*** Study material Section Begins ***

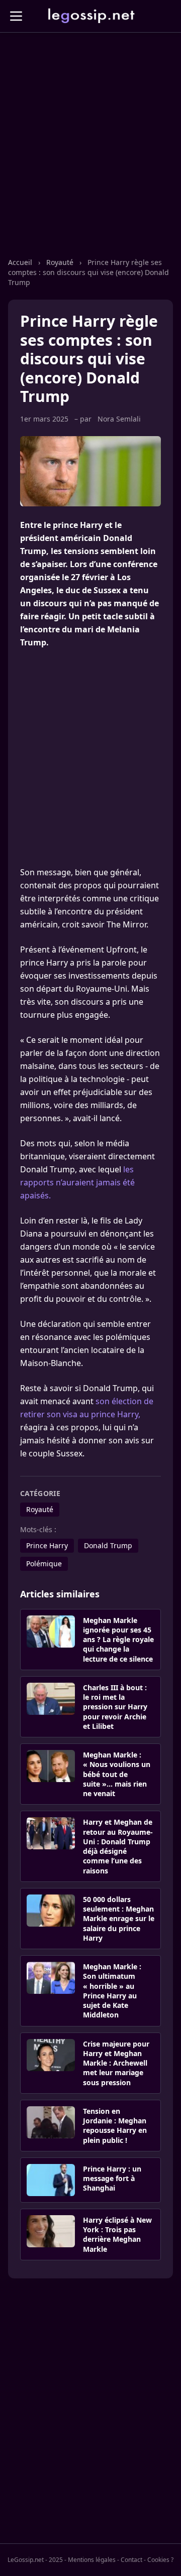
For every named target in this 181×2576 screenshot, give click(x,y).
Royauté (59, 262)
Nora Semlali (119, 419)
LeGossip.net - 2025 (35, 2559)
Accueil (20, 262)
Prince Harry (47, 1545)
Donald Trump (108, 1545)
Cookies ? (160, 2559)
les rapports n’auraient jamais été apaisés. (77, 1182)
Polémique (44, 1563)
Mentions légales (92, 2559)
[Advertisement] (90, 155)
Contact (131, 2559)
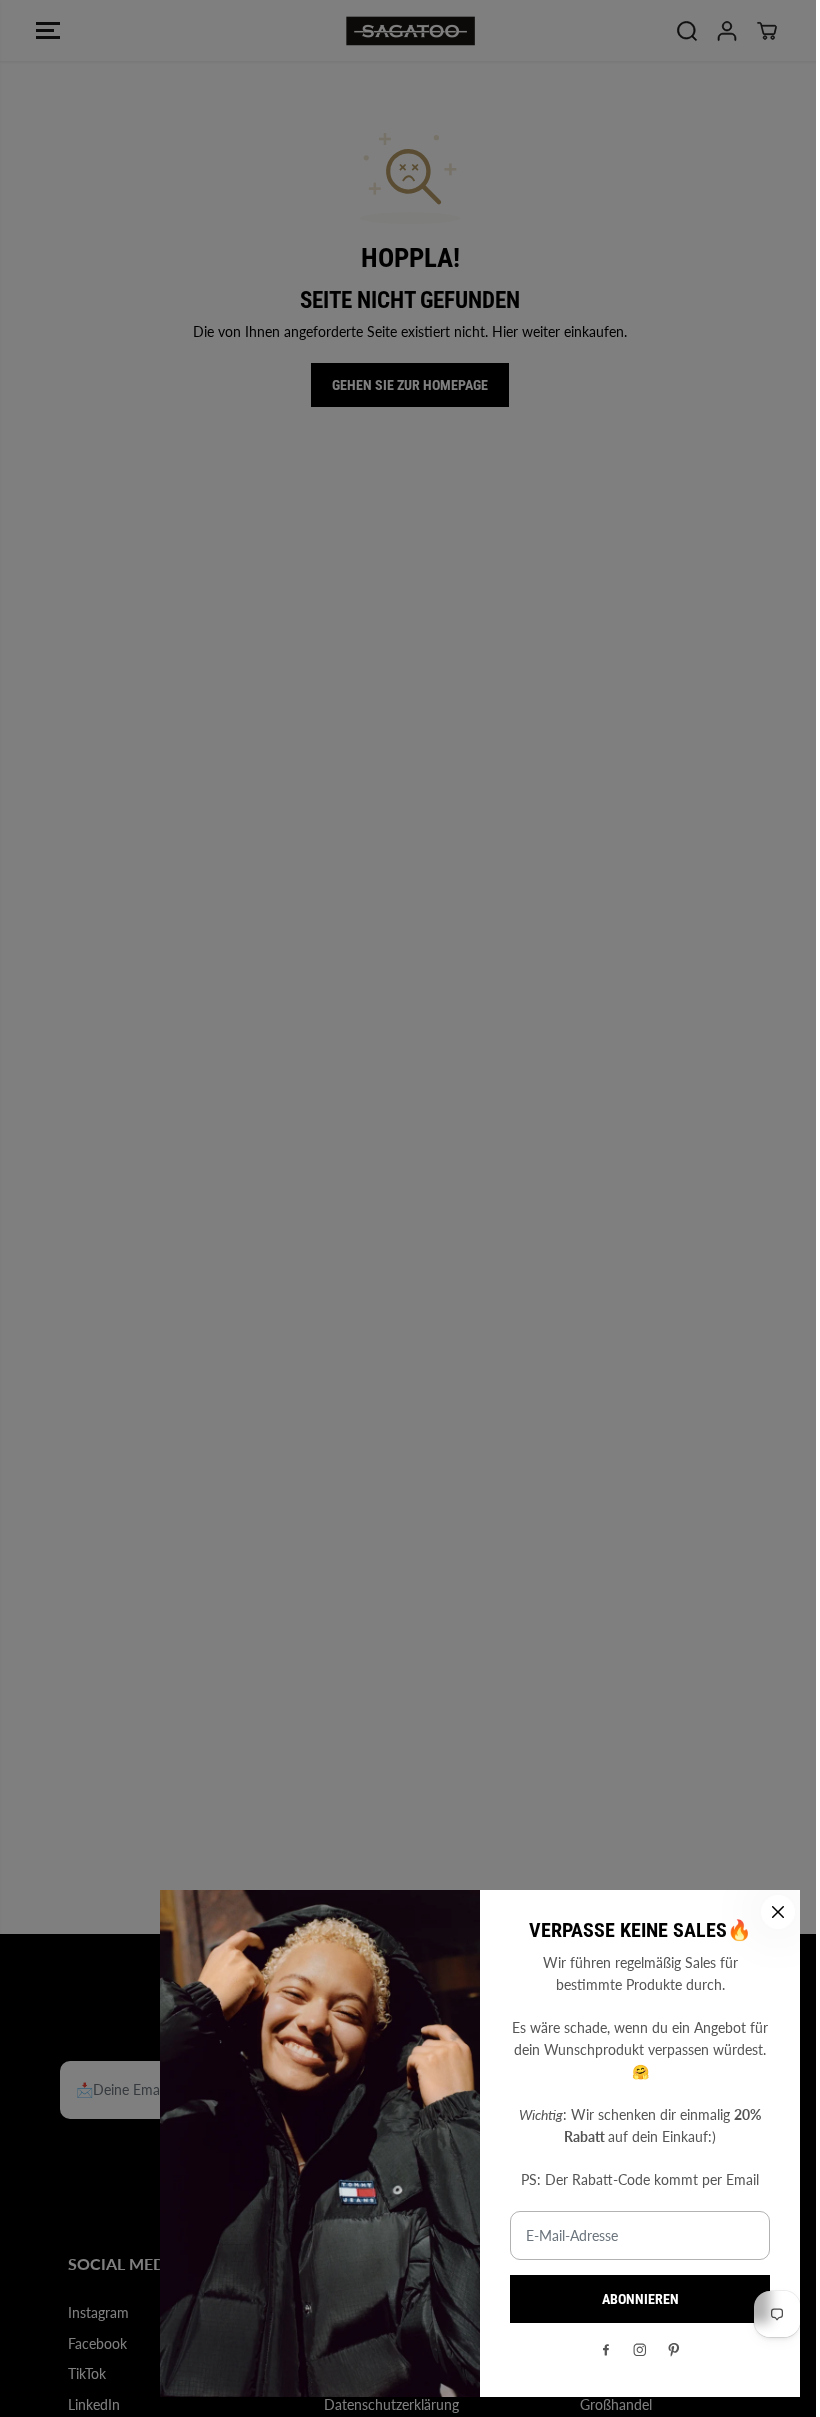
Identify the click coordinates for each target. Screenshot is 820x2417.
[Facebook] (606, 2350)
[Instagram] (640, 2350)
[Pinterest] (674, 2350)
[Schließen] (778, 1912)
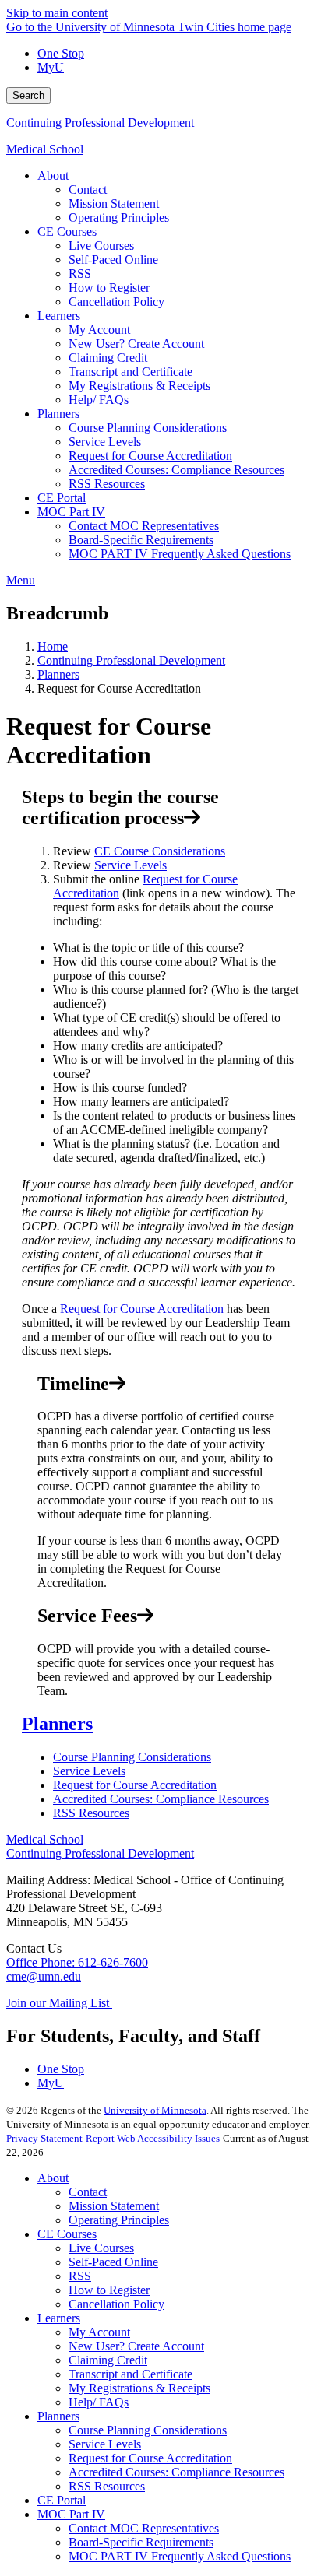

*** Study material Section Ends ***

** Aim of the task **
Give back an exact repeat of the lines from the top of the data through the line that holds "[Facebook] (606, 2350)", both included, and omit pictures.

** Completed task **
For every named target in this 181×2576 screenshot, give click(x,y).
Royauté (59, 262)
Nora Semlali (119, 419)
LeGossip.net - 2025 (35, 2559)
Accueil (20, 262)
Prince Harry (47, 1545)
Donald Trump (108, 1545)
Cookies ? (160, 2559)
les rapports n’auraient jamais été apaisés. (77, 1182)
Polémique (44, 1563)
Mentions légales (92, 2559)
[Advertisement] (90, 155)
Contact (131, 2559)
Identify the click coordinates for each target. Screenshot is 820x2417.
[Facebook] (606, 2350)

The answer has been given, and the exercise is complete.